Heterogeneity of platelet aggregation and major surface receptor expression in patients with acute myocardial infarction

Background: Platelets play an important role in the natural history of acute myocardial infarction (AMI). Methods and Results: Platelet aggregation and receptor expression were studied in 23 patients with AMI before reperfusion therapy and compared with 10 healthy control subjects. Platelet aggregation was induced with 5 μmol/L adenosine 5'-diphosphate, 10 μmol/L ADP, 1 μg/mL collagen, 1 mg/mL thrombin, and 1.25 mg/mL ristocetin.
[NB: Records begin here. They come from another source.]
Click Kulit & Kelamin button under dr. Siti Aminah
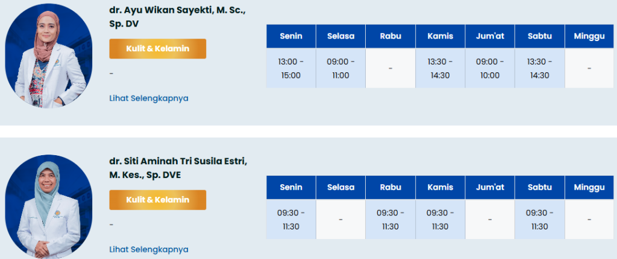Screen dimensions: 617x259 [157, 199]
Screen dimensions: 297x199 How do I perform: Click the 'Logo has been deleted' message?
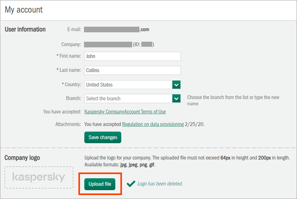click(160, 184)
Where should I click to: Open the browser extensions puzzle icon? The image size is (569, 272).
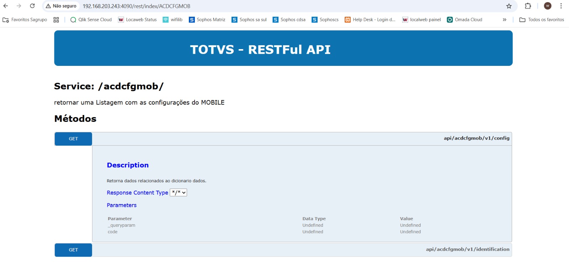(528, 6)
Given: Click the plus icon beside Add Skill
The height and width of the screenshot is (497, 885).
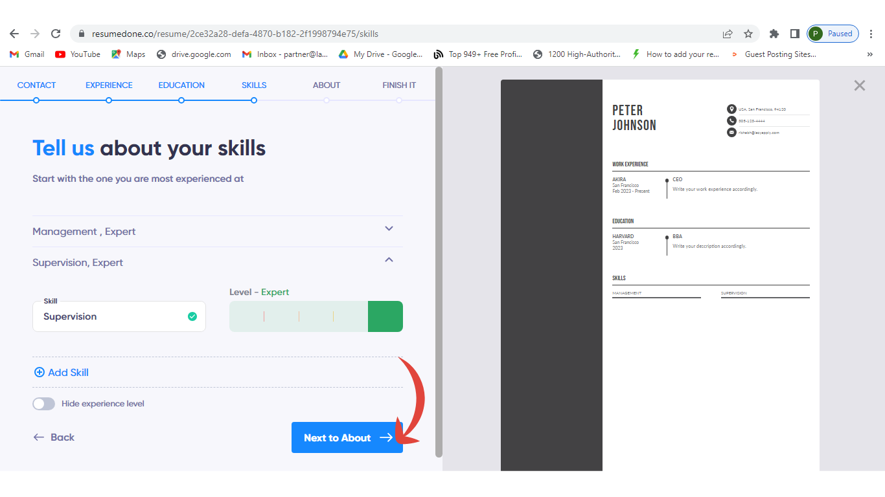Looking at the screenshot, I should (x=39, y=372).
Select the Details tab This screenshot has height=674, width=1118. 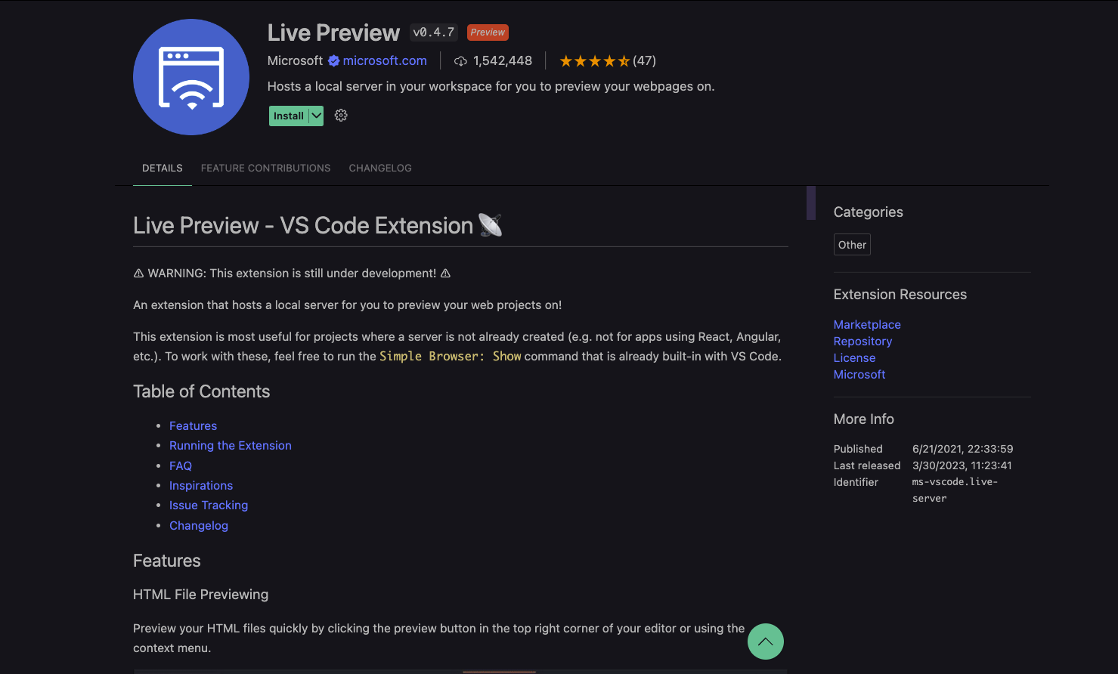(x=162, y=168)
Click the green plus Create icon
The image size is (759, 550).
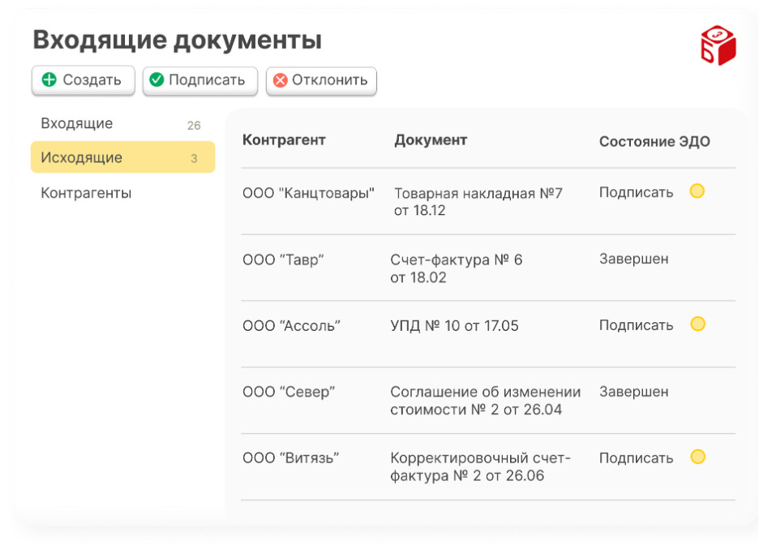[x=49, y=80]
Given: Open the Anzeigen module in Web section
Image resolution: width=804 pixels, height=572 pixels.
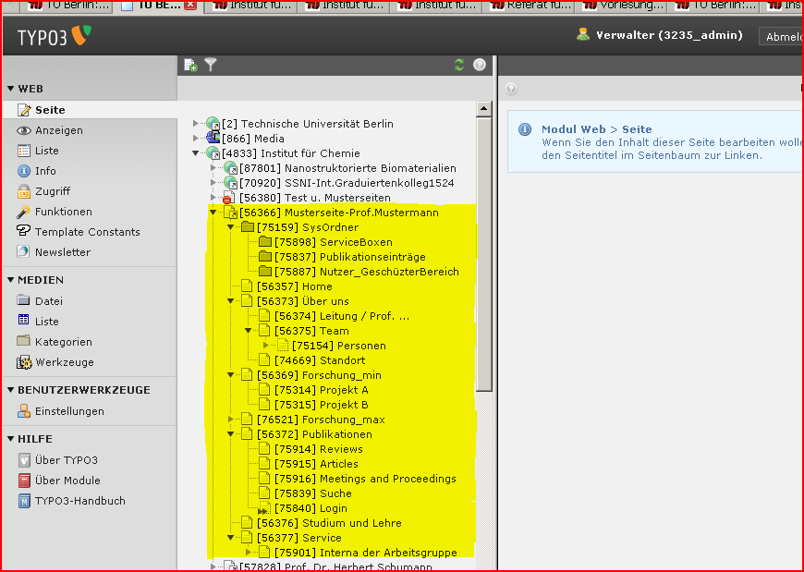Looking at the screenshot, I should tap(58, 130).
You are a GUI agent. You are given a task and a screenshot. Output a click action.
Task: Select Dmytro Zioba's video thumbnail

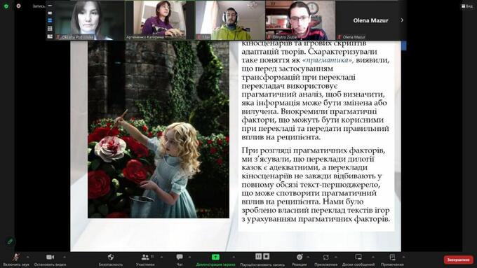pyautogui.click(x=300, y=20)
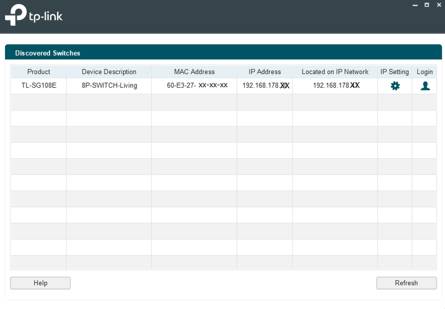Click the Product column header
The image size is (445, 309).
pos(38,72)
Receptor expression was measured by flow cytometry with monoclonal antibodies to p24 (CD9), Ib (CD42b), IIb (CD41 b), IIIa (CD61), IIb/IIIa (CD41b/CD61), very late antigen-2 (CD49b), P-selectin (CD62p), platelet/endothelial cell adhesion molecule-1 (CD31); and vitronectin (CD51/CD61). The percentage of platelet aggregation was higher in patients with AMI when induced by 5 μmol/L ADP (64.1 ± 12.7 vs 52.0 ± 6.7; P = .04), by 10 μmol/L ADP (71.7 ± 13.0 vs 59.2 ± 7.2, P = .003), by thrombin (75.8 ± 10.9 vs 60.5 ± 6.9, P = .01), and by ristocetin (92.5 ± 7.8 vs 71.3 ± 7.4, P = .0001). Collagen-induced platelet aggregation did not differ between groups. Expression of P-selectin (log amplification of fluorescence intensity) (31.5 ± 5.0 vs 25.1 ± 2.6, P = .003) and platelet/endothelial cell adhesion molecule-1 (56.8 ± 17.7 vs 44.5 ± 3.7, P = .04) were significantly increased in patients with AMI. The expression of IIb (28.4 ± 2.5 vs 37.2 ± 1.7, P = .0001) and Ib (103.6 ± 29.9 vs 133.8 ± 8.0, P = .007) were reduced in patients with AMI. Conclusions: Platelets are not necessarily systemically activated during the prereperfusion phase of AMI. For each agonist used and surface antigen measured, there was a cohort of patients with AMI within the normal or even below normal range of platelet status.